Le titre du dernier long-métrage de Quentin Dupieux - Réalité - sonne comme une réponse amusée au titre du premier - Nonfilm. Entre temps, Steak puis la trilogie du 4K avec Rubber, Wrong et Wrong Cops s’étaient chargés de poursuivre un geste cinématographique bizarre et joyeux, ludique et audacieux, œuvre-hommage à l’absurde.

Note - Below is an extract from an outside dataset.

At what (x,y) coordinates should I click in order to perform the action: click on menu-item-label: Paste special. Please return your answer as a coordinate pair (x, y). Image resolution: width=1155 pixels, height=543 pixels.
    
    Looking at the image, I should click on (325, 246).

Malgré ce que son baptême pourrait laisser supposer, Réalité n’échappe pas aux tropismes de son auteur et pourrait-on dire, en fait même le bilan, témoin du premier regard réflexif de Dupieux sur ses films précédents. La première partie du film ressemble d’ailleurs à une immense installation quelque peu crispée : moins fou que Rubber, moins rêveur que Wrong, moins sale que Wrong Cops, Réalité veut les contenir et les absorber tous dans un style hier avant-gardiste et désormais rêvé légitime, application un peu scolaire de la géniale introduction programmatique du no reason de Rubber.

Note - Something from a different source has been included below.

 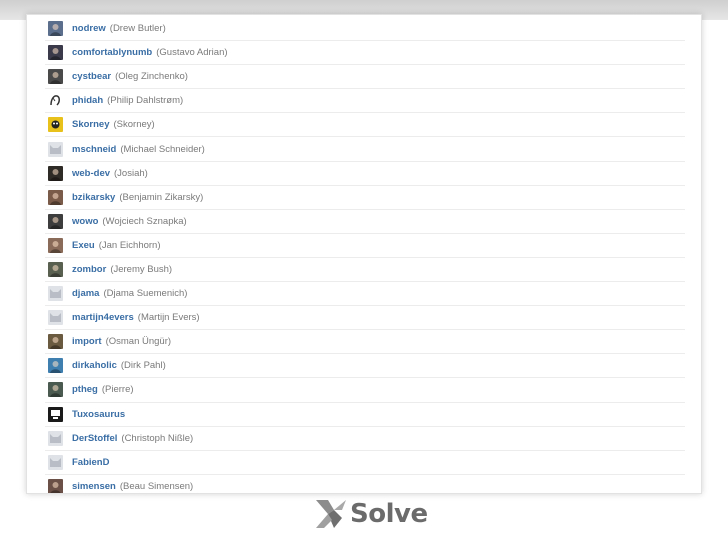 What do you see at coordinates (365, 54) in the screenshot?
I see `user-row: comfortablynumb (Gustavo Adrian)` at bounding box center [365, 54].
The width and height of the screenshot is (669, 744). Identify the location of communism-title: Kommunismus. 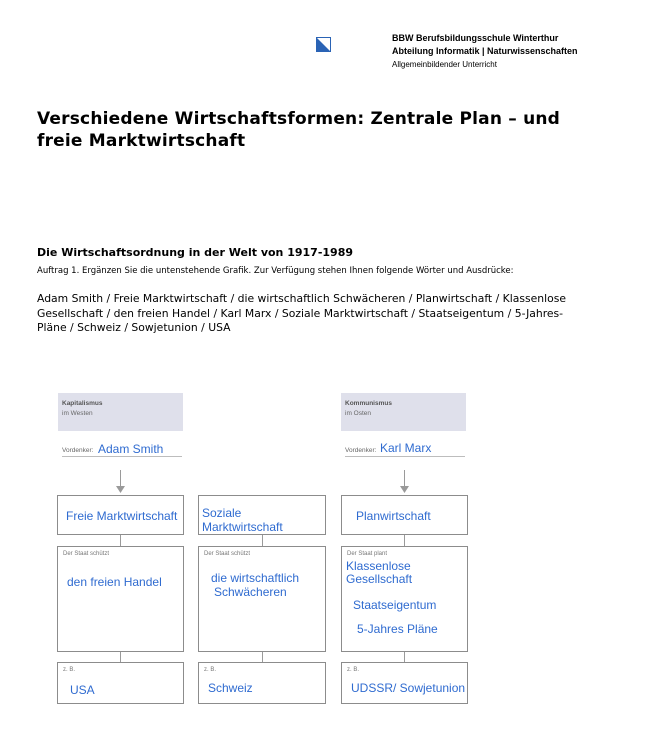
(368, 404).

Ce n’est qu’une fois l’installation achevée que Réalité semble acquérir enfin sa propre identité, nourrie par la très belle idée d’un cauchemar éternel et tout à fait réel, d’un sommeil éveillé à perpétuité auquel est condamné son protagoniste-cinéaste. Sans porte de sortie, sans mystère et sans clef, très loin de la monstrueuse causalité explicative qui gouvernait par exemple Inception, Réalité submerge alors son spectateur comme autre chose qu’un exercice de style maîtrisé, devient le non-film promis, un film sans raison ou justification, oubliant la question de sa légitimité pour s’intéresser à nouveau à ses personnages fascinants dont la mine régulière et lissée constitue tout l’absurde des situations : chez Dupieux, le décalage ne vient pas du monde, mais de ceux qui l’habitent. Comme vidés de l’intérieur, de leur puissance à créer du sens ; le plus beau gémissement qui soit.